Dying is not an acceptable topic of conversation. Still. Yet. Even. But converse on it we must because by looking away we only create a larger cauldron of suffering for those to whom we have entrusted our final moment – so wrongly believing it will only be that moment in which they will be called to act. Butler’s story carries this urgent message. We can honour the concept of dying as sacred but it can become a tragic process if we do not consider that getting to death itself can be a tainted and misguided journey.

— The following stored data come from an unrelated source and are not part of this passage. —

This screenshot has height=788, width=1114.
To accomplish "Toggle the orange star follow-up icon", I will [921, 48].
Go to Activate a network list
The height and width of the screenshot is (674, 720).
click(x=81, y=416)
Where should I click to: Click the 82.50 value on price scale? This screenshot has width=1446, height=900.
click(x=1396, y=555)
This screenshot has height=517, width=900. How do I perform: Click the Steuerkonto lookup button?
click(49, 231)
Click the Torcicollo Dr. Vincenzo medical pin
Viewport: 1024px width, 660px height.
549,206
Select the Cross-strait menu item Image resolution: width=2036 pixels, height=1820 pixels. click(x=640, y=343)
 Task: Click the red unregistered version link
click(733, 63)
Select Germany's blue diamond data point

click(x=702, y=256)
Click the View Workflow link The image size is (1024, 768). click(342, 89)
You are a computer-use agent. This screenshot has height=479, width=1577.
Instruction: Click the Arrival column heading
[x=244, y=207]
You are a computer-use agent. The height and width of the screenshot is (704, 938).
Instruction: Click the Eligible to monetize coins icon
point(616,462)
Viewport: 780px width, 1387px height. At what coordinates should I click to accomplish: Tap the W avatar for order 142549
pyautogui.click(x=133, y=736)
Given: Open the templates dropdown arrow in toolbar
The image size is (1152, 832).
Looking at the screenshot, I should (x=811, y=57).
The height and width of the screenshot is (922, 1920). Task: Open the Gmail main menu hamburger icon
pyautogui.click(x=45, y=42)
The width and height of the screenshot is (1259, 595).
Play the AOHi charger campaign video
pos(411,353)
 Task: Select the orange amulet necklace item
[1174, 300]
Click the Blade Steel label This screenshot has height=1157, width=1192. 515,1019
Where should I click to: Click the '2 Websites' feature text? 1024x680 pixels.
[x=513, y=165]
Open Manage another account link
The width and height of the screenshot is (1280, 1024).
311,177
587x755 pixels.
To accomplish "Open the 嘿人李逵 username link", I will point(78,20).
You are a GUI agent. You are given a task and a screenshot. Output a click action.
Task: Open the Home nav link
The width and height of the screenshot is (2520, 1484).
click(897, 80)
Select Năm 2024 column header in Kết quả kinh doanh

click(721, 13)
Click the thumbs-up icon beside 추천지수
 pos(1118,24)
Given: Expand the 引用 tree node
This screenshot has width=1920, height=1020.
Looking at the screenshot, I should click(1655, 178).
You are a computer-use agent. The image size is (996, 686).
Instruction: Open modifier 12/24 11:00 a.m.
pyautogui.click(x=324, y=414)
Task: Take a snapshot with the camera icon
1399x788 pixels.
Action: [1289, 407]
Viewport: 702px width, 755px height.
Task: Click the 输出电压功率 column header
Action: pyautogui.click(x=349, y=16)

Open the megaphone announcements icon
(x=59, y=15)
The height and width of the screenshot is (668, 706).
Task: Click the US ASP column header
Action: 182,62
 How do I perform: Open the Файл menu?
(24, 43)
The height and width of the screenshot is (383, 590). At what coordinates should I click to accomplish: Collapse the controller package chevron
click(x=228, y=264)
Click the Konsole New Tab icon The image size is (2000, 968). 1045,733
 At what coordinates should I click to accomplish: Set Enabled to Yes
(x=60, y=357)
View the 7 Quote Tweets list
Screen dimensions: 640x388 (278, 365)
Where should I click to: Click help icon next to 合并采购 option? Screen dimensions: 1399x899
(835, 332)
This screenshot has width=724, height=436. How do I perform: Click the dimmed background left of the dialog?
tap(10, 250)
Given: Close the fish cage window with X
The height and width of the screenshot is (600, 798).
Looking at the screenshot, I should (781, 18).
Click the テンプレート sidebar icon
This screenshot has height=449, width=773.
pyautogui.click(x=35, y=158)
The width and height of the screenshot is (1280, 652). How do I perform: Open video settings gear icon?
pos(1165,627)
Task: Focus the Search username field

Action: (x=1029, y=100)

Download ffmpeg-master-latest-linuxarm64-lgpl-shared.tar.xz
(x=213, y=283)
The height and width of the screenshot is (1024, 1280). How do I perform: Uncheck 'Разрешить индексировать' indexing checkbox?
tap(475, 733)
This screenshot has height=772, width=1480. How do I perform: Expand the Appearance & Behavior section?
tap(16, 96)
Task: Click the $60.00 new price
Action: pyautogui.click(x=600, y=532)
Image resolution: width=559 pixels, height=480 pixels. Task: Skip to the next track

It is worth mentioning that this book stands as an act of profound courage. It is brutally honest about the nature of relationships, searingly insightful in the potential of healing, and shines an intense light on our ignorance of what naively assume is a good death. For that alone, it is an important one to read.
If you are interested in learning more about how to prepare and be with that honest death, here are some resources:
The Metta Institute offers training and workshops on end-of-life care as well as resources for practice.
Being With Dying Training at Upaya Institute is a rich program ranging in its training by Frank Ostaseki (Metta Institute), Laurie Leitch & Loree Sutton (Social Resilience Model), and Susan Bauer-Wu (Living with chronic illness).
The Canadian Palliative Hospice Care Association lists resources and programs for several professional groups (interestingly no psychologists), family caregivers, and volunteers.
The Quality End of Life Care Coalition of Canada document is a “Blueprint for Action – 2010-2020” to improve end-of-life care and ensure training and funding for Canadians.